**Aufgabe**
Schreib die Zeilen von der Zeile mit „Open the Room“ bis einschließlich der Zeile mit „tap(107, 35)“ noch einmal ab und tausche dabei „Instruction“ gegen „Command“ aus. Alles andere bleibt unverändert.

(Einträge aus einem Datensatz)
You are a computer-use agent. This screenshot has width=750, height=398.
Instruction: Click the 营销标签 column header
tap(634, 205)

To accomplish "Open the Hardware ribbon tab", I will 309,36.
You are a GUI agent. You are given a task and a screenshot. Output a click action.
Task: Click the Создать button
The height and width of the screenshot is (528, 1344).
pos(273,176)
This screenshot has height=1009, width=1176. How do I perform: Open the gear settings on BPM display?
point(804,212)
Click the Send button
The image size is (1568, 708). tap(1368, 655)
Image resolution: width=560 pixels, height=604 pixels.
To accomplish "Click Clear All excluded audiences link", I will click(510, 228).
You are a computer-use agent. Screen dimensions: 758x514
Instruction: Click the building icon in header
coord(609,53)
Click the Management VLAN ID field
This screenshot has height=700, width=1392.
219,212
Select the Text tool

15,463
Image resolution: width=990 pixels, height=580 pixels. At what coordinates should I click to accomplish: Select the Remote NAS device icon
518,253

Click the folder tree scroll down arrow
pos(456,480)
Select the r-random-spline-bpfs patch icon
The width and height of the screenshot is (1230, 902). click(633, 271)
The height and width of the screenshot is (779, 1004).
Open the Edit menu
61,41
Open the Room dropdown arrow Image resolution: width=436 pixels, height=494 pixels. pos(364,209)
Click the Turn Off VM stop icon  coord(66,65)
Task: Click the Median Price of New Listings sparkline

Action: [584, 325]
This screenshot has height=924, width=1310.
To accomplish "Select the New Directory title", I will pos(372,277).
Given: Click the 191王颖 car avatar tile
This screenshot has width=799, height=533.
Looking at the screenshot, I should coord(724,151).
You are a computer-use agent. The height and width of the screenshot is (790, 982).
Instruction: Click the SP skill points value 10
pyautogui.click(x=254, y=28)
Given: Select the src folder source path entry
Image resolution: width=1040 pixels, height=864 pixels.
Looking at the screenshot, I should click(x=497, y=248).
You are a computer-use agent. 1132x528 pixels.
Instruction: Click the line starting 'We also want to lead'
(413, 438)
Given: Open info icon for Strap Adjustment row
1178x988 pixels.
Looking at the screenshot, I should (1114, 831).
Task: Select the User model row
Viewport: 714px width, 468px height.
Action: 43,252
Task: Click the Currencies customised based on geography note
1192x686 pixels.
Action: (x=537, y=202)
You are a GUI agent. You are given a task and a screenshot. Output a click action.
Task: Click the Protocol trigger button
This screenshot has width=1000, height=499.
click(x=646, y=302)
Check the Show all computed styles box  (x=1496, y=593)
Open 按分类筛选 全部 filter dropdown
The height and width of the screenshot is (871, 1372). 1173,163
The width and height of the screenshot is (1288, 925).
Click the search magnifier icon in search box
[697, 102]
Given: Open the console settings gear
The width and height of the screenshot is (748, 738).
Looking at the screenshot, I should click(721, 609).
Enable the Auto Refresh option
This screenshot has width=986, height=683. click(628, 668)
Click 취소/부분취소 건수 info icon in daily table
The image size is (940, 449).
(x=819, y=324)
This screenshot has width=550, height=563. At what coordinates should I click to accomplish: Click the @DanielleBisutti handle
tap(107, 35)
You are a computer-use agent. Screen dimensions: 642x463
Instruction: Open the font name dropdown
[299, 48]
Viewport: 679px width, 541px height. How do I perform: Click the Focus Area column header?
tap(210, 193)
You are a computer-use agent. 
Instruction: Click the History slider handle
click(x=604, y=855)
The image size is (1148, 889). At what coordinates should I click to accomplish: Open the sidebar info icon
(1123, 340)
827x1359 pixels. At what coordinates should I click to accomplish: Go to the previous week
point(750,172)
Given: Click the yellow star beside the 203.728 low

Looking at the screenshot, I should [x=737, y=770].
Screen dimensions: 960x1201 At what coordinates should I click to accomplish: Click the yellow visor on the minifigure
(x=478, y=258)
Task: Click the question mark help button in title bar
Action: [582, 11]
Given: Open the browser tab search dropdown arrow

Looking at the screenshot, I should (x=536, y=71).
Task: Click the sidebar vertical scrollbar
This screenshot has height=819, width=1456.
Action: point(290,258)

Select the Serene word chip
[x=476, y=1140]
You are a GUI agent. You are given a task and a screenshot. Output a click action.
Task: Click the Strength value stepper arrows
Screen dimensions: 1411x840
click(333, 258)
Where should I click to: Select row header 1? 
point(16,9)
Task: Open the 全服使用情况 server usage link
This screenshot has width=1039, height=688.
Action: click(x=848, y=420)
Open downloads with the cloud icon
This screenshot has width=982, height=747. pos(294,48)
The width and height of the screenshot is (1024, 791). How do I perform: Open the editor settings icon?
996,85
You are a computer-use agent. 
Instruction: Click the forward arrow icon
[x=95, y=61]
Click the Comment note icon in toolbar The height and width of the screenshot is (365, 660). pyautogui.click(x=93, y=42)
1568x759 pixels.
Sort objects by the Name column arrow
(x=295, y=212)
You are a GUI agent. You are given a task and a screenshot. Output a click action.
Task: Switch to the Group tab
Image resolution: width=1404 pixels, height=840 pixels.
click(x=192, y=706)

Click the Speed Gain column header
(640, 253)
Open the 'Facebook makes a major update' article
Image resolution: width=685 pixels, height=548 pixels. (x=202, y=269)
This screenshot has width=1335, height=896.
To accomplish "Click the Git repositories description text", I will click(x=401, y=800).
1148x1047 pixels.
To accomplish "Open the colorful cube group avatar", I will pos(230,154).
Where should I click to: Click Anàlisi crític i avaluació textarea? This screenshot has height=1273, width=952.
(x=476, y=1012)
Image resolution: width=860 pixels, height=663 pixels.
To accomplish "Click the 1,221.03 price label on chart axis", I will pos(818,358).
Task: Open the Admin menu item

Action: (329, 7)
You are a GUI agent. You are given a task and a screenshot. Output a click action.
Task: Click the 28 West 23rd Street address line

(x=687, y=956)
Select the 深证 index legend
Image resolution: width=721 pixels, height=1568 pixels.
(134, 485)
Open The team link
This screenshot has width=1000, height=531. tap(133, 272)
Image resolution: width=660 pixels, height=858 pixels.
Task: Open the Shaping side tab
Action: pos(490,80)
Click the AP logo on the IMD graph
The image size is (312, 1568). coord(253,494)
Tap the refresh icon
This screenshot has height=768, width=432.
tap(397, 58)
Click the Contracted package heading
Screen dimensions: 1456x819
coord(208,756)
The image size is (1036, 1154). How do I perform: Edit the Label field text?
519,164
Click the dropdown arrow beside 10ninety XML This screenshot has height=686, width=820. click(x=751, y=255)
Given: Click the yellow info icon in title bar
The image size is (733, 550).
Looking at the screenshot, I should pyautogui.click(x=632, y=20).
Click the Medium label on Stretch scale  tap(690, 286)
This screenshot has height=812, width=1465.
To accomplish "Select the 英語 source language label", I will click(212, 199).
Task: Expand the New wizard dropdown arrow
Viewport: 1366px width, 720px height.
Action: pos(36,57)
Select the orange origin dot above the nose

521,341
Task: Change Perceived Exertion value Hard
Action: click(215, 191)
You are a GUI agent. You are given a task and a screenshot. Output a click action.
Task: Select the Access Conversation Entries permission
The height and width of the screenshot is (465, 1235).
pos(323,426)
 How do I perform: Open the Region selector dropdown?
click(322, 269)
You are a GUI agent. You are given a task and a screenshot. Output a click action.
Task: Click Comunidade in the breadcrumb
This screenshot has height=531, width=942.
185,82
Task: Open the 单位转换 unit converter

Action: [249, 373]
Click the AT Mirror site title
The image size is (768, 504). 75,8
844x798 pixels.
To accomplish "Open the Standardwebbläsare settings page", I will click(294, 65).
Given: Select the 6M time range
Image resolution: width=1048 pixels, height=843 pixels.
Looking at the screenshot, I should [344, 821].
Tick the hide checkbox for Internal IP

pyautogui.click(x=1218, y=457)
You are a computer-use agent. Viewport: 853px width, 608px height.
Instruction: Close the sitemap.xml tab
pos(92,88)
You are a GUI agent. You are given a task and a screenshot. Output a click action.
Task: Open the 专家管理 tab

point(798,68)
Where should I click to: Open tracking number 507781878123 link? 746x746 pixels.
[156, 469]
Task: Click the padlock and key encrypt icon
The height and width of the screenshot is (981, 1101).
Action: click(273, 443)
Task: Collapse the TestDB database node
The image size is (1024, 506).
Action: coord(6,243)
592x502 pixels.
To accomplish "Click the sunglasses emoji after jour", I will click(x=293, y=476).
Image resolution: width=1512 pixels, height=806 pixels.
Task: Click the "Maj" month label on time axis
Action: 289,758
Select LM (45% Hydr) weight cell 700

**Richtige Ausgabe**
Open the Room dropdown arrow Image resolution: width=436 pixels, height=494 pixels. pos(364,209)
Click the Turn Off VM stop icon  coord(66,65)
Task: Click the Median Price of New Listings sparkline

Action: [584, 325]
This screenshot has height=924, width=1310.
To accomplish "Select the New Directory title", I will pos(372,277).
Given: Click the 191王颖 car avatar tile
This screenshot has width=799, height=533.
Looking at the screenshot, I should coord(724,151).
You are a computer-use agent. The height and width of the screenshot is (790, 982).
Command: Click the SP skill points value 10
pyautogui.click(x=254, y=28)
Given: Select the src folder source path entry
Image resolution: width=1040 pixels, height=864 pixels.
Looking at the screenshot, I should click(x=497, y=248).
You are a computer-use agent. 1132x528 pixels.
Command: Click the line starting 'We also want to lead'
(413, 438)
Given: Open info icon for Strap Adjustment row
1178x988 pixels.
Looking at the screenshot, I should (1114, 831).
Task: Select the User model row
Viewport: 714px width, 468px height.
Action: 43,252
Task: Click the Currencies customised based on geography note
1192x686 pixels.
Action: (x=537, y=202)
You are a GUI agent. You are given a task and a screenshot. Output a click action.
Task: Click the Protocol trigger button
This screenshot has width=1000, height=499.
click(x=646, y=302)
Check the Show all computed styles box  (x=1496, y=593)
Open 按分类筛选 全部 filter dropdown
The height and width of the screenshot is (871, 1372). 1173,163
The width and height of the screenshot is (1288, 925).
Click the search magnifier icon in search box
[697, 102]
Given: Open the console settings gear
The width and height of the screenshot is (748, 738).
Looking at the screenshot, I should click(721, 609).
Enable the Auto Refresh option
This screenshot has width=986, height=683. click(628, 668)
Click 취소/부분취소 건수 info icon in daily table
The image size is (940, 449).
(x=819, y=324)
This screenshot has width=550, height=563. At what coordinates should I click to accomplish: Click the @DanielleBisutti handle
tap(107, 35)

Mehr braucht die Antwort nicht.